The menu is twice as big in format as Bistro Jeanty's, but among the 19 appetizers (divided into les charcuteries et pates, les entrees, and two listed under the heading "bistro ... bistro!") are the dozen familiar from Bistro Jeanty; I've seen most of the dozen main courses there, too. (Oddly, the menu at Bistro Jeanty is somewhat more Frenchified; here the crème de tomate en croute is called plain tomato soup in puff pastry.)

We start with quenelles de brochet, lamb tongue-and-potato salad, the tomato soup, and petit salé, or cured pork belly, parenthesized as the chef's favorite (though it's not on his menu at Bistro Jeanty). The tomato soup, under its buttery lid, is not very compelling, made as it is with February tomatoes, but the quenelles are properly light beneath their rich, creamy sauce. The lamb tongue salad is universally enjoyed, its crunchy, stringy frisée lettuce an admirable foil for the cubed meat. I've had lusher renditions of the cured pork belly (this one could almost pass for a thick slice of bacon), but it comes with lovely stewed lentils and a surprisingly big chunk of perfectly seared custardy foie gras.

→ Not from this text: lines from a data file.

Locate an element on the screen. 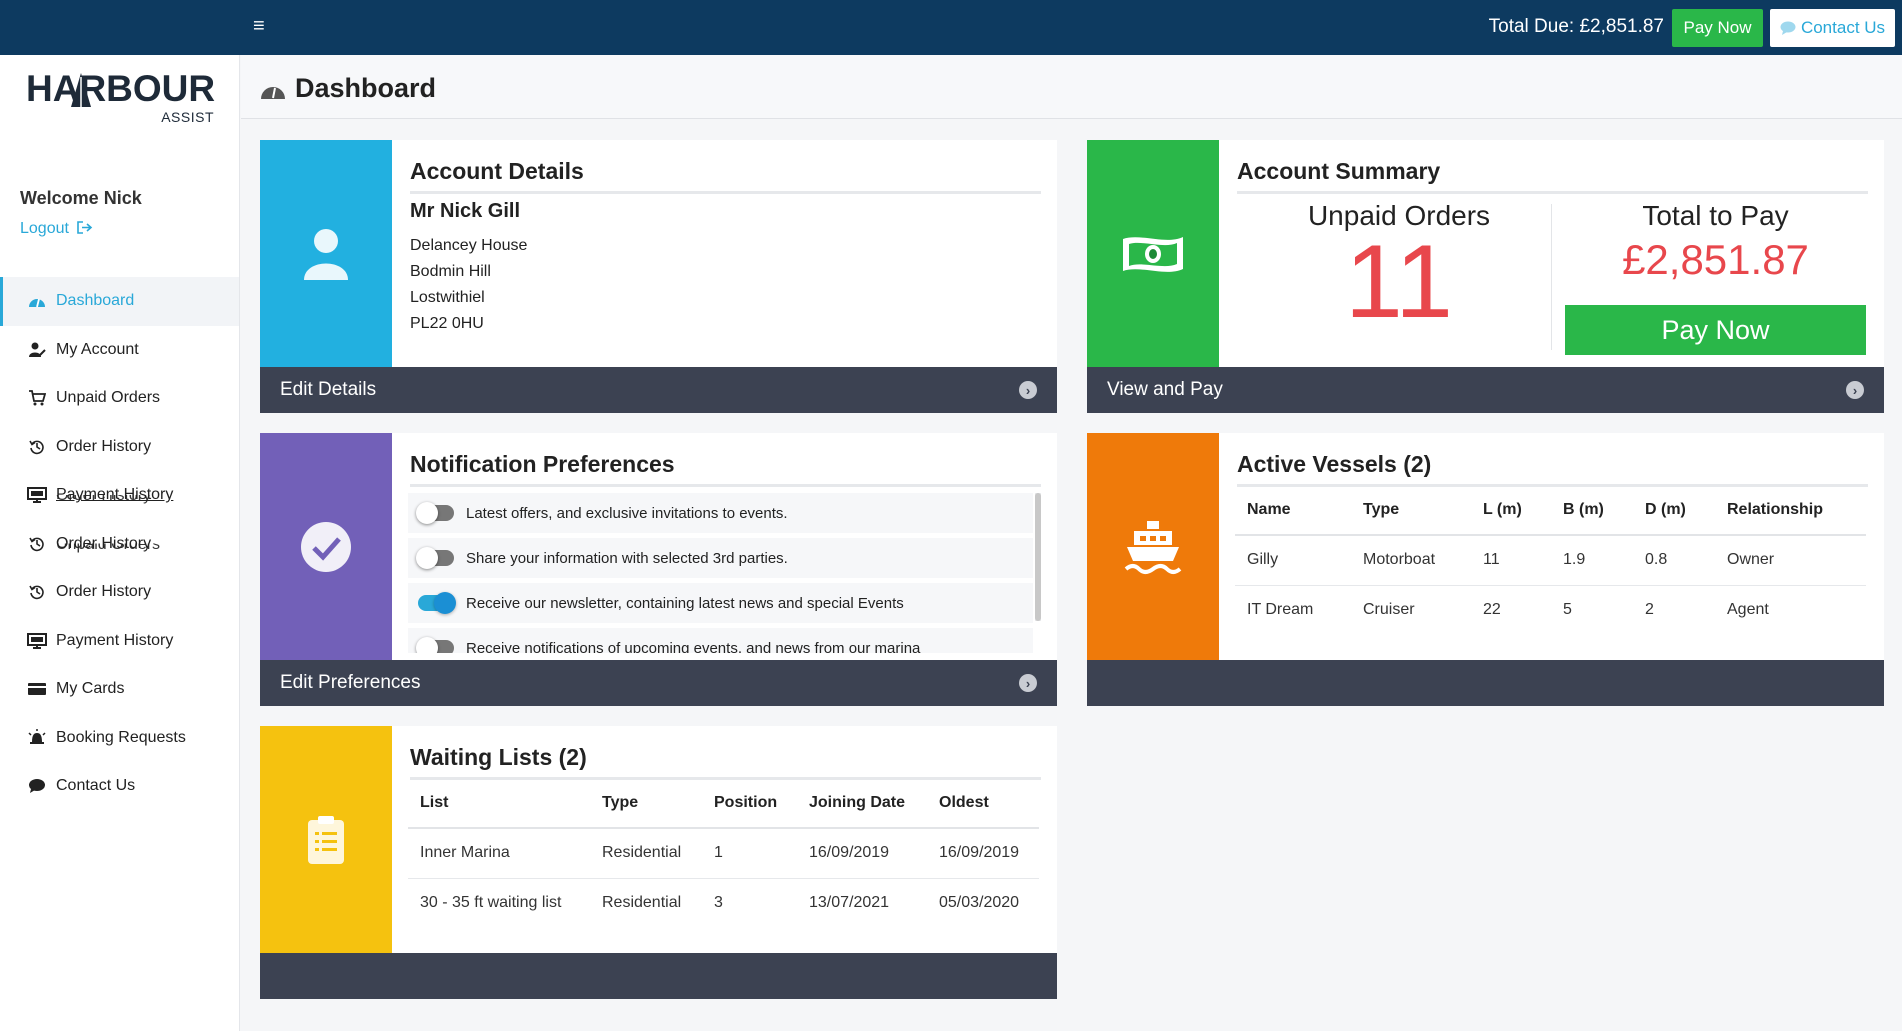 The image size is (1902, 1031). address-line: Lostwithiel is located at coordinates (448, 298).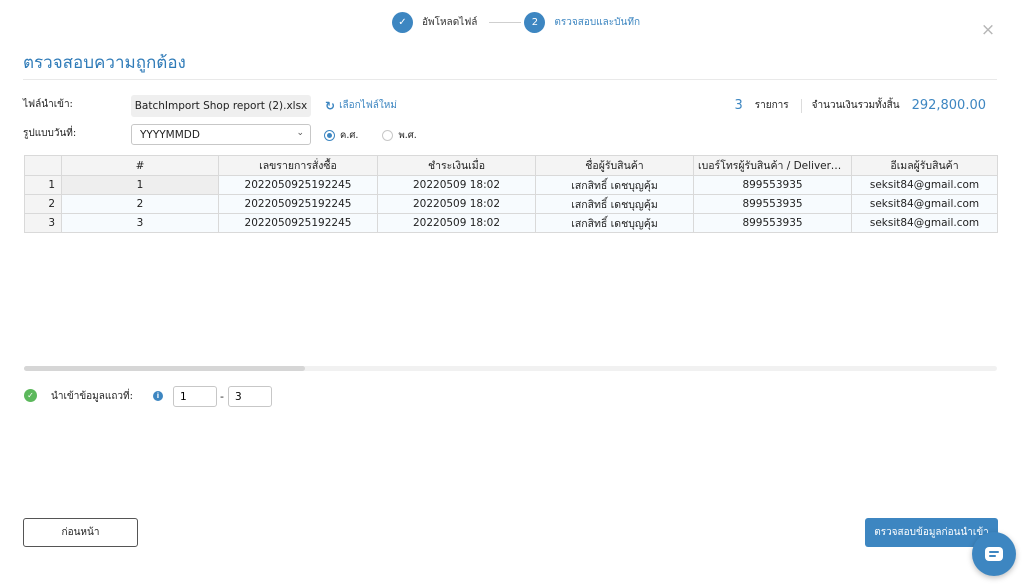 The height and width of the screenshot is (584, 1024). I want to click on era-radio-group: ค.ศ. พ.ศ., so click(382, 136).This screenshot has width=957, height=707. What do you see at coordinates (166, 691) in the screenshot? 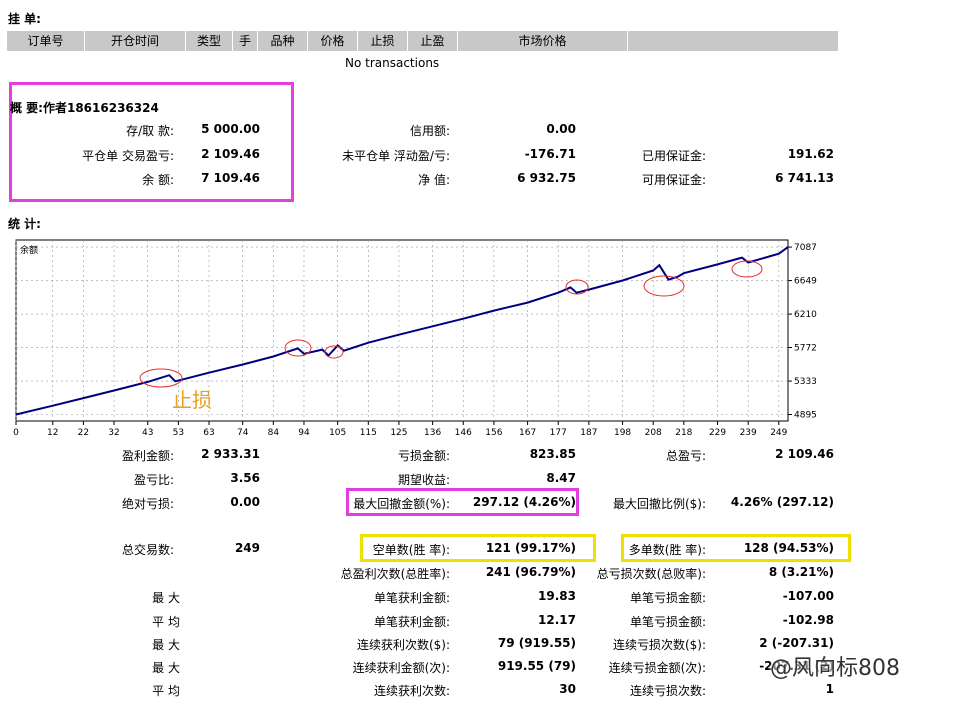
I see `average-consec-label: 平 均` at bounding box center [166, 691].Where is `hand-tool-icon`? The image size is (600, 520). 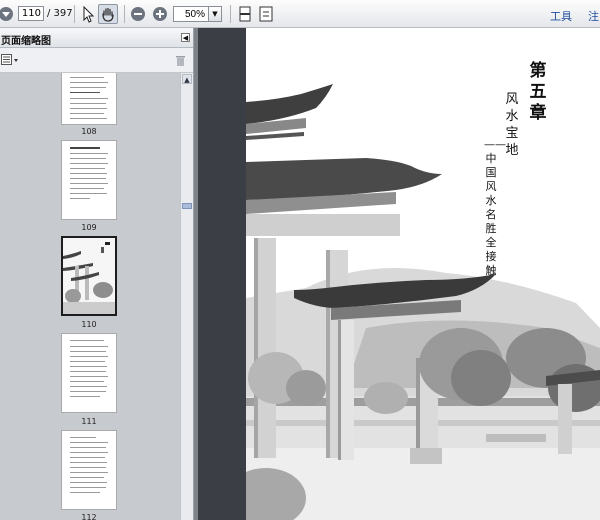 hand-tool-icon is located at coordinates (108, 14).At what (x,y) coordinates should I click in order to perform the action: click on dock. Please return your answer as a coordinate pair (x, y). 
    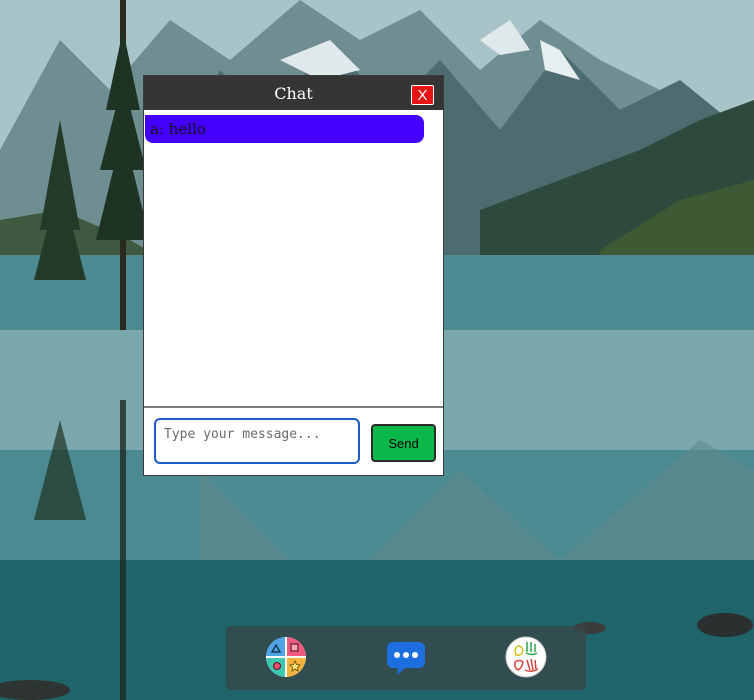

After such a promising beginning, I'm almost taken aback by the lackluster impression made by our main courses. The daube de boeuf is a touch dry, and its mashed potatoes are cold. The veal osso buco "blanquette," almost as dry, is neither an osso buco (the meat is off the bone, though there's a wee marrow bone in its midst) nor a blanquette. Its advertised light mushroom cream is a dark and not particularly creamy sauce. The fat cote de porc, though still pink at the core, is also on the juiceless side, ameliorated somewhat by its tasty caramelized onion sauce and sautéed spinach. I choose the monkfish and clams over the sole meunière, expecting more flavor than I get from its saffron broth and squiggles of mild aioli.

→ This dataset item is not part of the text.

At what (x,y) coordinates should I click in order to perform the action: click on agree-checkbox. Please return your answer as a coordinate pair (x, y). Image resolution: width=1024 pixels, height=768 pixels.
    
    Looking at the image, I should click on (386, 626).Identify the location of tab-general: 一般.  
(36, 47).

The service is not nearly as adroit as we had at Bistro Jeanty, either: We have to instruct the server in that slightly foolish litany of "I'm the fish, she's the veal" for every course. More than the crème caramel, lemon meringue tart, or crêpes sort-of-suzette (on the dry side, again) that we get for dessert, I enjoy my mother's tale of the time she was invited to Jack's for an ostensible business dinner by an old friend and was shocked to be escorted to a private room on the third floor, with a bed clearly visible in an alcove. Unlike Barbra Streisand as Fanny Brice, who sang, "Isn't this the height of nonchalance/ Furnishing a bed in restaurants!" in Funny Girl, my mother informed her would-be seducer that she preferred to dine downstairs. (Nowadays the third floor is above reproach and beneath the stars, visible through a stunning new skylight.)

No restaurant, not even one in continuous operation for decades, can be encased in aspic. (Or, even worse, mummified.) Change can both confound (when the gifted Anne Rosenzweig came in to freshen up the kitchen of New York's 21 Club, the regulars forced her to restore the unremarkable burger and bland chicken hash) and resurrect (the equally brilliant Lydia Shire brought Boston's Locke-Ober back from a long, slow suicide by banishing frozen seafood and floury sauces). Jeanty doesn't pretend to be Jack's, though the line "An elegant restaurant in the heart of San Francisco since 1864" on its Web site is a bit coy. The history and art of the bistro is honored at Bistro Jeanty. But what was on exhibit for us at Jeanty at Jack's that night was a little dusty.